Since his coming to power in 2015, President Buhari has directed Federal projects, some of dubious utility and value, to his native Katsina State.  Therefore, the state has become the beneficiary of billions of naira Federal projects.  I will only mention three.  First is the Transportation University which is being built at a frenetic pace because the President wants to deliver it before his retirement.  Second is the refinery when all over the world, refineries are seeing as a private sector business and when Nigeria’s biggest businessman, Aliko Dangote, is building perhaps the world biggest refinery in Lagos.  Third is the rail line from Kano to Daura.  The only apparent reason why these projects are sited in Katsina State is because it is the President’s home state.  Since Buhari became the tenant of Aso-Rock in 2015, Katsina State has attracted more than 10 multi-billion naira federal projects.  Ekiti State has attracted none. Some states may have fared worse.
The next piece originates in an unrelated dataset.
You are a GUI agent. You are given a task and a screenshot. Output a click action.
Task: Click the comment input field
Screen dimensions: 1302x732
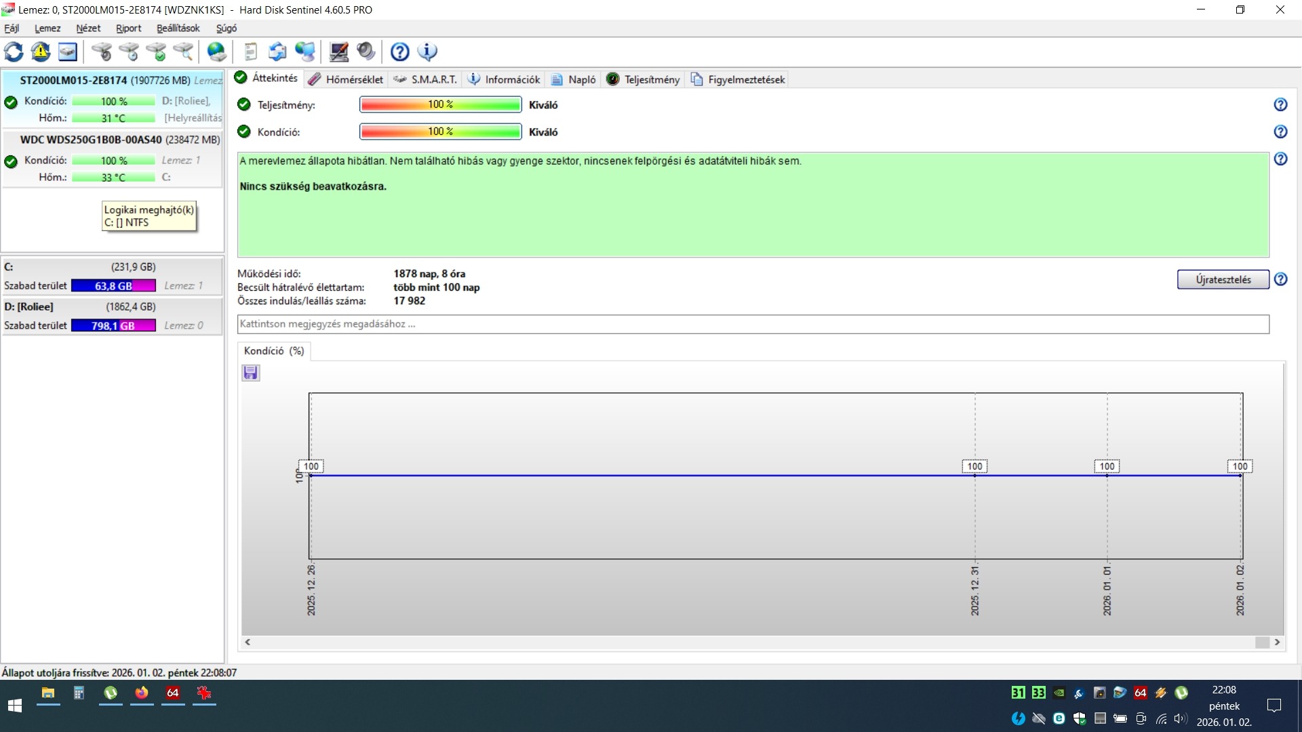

All Nigeria voted for the President, both for the first and the repeated time.
Katsina has been lucky to be a state of power just like two other states in the Federation.  The state has produced two President, Umarru Musa Yar’Adua and Buhari.  Niger State too has produced General Ibrahim Babangida and General Abudulsalami Abubakar.  Ogun State has produced Chief Ernest Shonekan, the Head of the Interim National Government that succeeded General Babangida.  Ogun is also the home state of Chief Obasanjo.  None of these leaders has shown such partiality to his home state.  Not even President Goodluck Ebele Jonathan who took a Federal University to his home village of Otuoke in Bayelsa State.
What our dear President is doing is not really so new in Africa.  When Field Marshal Mobutu Sese Seko was the self-proclaimed President of Zaire, now Congo Democratic Republic, he turned his home town of Gbadolite into an alternative capital for the country.  He built for it a modern airport, colleges, supermarkets and malls.  He forgot to build the 1,150 kilometre road between Gbadolite and Kinshasa, the country’s capital since the president, like a true African big man, only travelled by air.  Some years ago, I visited too Yamoussoukro, the hometown of the first President of Cote d’Ivoire, Felix Houphouet-Boigny.  Of course, the town has its own airport and Houphouet-Boigny’s private palace sat in the middle of a cocoa plantation like an edifice conjured up by Aladdin lamp.
But time and place are different now and we expect President Buhari, considering his experience and the kind of coalition that brought him to power, to now use the remaining years of his presidency to reflect his statesmanship and his impartiality.  His place in history is assured.  He should not damage it by reckless parochialism and indefensible nepotism.  He needs to redefine his love.